Впрочем, от отчима и его ближних можно ожидать чего угодно, поэтому без долгих расспросов спрыгиваю с печи, и стремглав несусь за дверь — туда, откуда доносится шум.
Поначалу ничего не разобрать — столпившиеся слуги мешают увидеть, что творится за ними. Но чем ближе я подбегаю к месту событий, тем больше я вижу, и тем труднее становится дышать. Происходящее раздирает изнутри, прямо по сердцу кромсает острыми когтями.
К позорному столбу, вбитому в самом центре двора, привязан за руки огромный мужчина, до пояса обнаженный. Такой рост и мощное телосложение я видела всего однажды. Это Хродгейр.
В метре от него стоит отчим, хищно скалится и, засучив рукава, охаживает несчастного плетью. От каждого удара на широкой спине бедняги остается рваная кровавая полоса. Он, должно быть, испытывает невероятную муку, но не кричит — видно, на грани обморока от болевого шока.

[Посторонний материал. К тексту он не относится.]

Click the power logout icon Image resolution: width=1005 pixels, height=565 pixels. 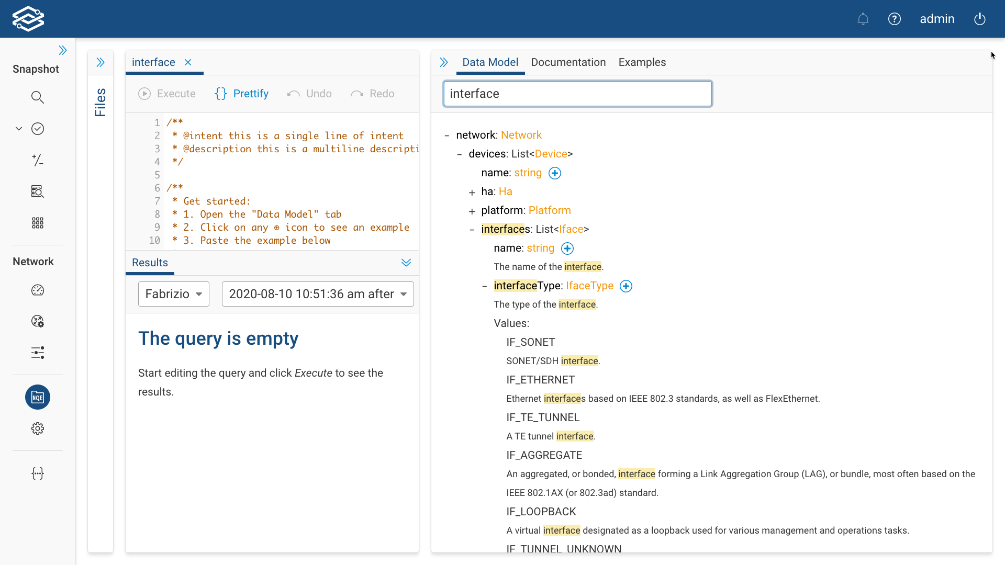click(x=980, y=19)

Словно компенсируя молчание жертвы, в перерывах между ударами, истязатель истошно визжит:
— Грязный ублюдок! Куда ты дел мое-е? Где девчонка-а? Где Ханна-а?
Плетка со свистом рассекает воздух, и снова крик:
— Проклятый вор! Тупой полукровка!
Наконец, растолкав людей, последним рывком преодолеваю расстояние, отделявшее меня от места экзекуции. Достигнув отчима, бросаюсь между ним и избиваемым, складываю руки в просительном жесте и умоляю:
— Сир, я здесь. Прошу, оставь слугу! Он ни в чем не виноват! Если и винить кого-то в моем исчезновении, то меня, одну меня!
Только сейчас, оказавшись так близко, замечаю, что искаженное от злости лицо отчима и белоснежная рубашка густо забрызганы алыми каплями. Из уголка его искривленного рта течет слюна, как у бешеного зверя. Ярко-голубые глаза полыхают безумным огнем — злые, колкие льдинки.
Мое присутствие ничуть его не успокаивает, а всего лишь отвлекает от исходной жертвы. Теперь он кружит вокруг меня, как голодный хищник, жаждущий крови. Пожирает взглядом и хлестко стучит сложенной вдвое плетью по своей широкой ладони.
От страха я едва держусь на ногах. Сжимаю пальцы в кулаки, чтобы скрыть мелкую дрожь, но мой ужас невозможно спрятать. Я трясусь всем телом — бьюсь, как бабочка, попавшая в паутину.
То прячу глаза, то верчу головой в слабой надежде разглядеть в одном из узких оконцев замка мать. А вдруг она выглянет во двор и за меня вступится? Или случайно придет сюда и при ней этот изверг не посмеет унижать людей…
— Вот значит как, — вдруг выплевывает он, издевательски улыбаясь. — Как всегда прибежала спасать сирых и убогих. Ну и где? Где ты была до сих пор?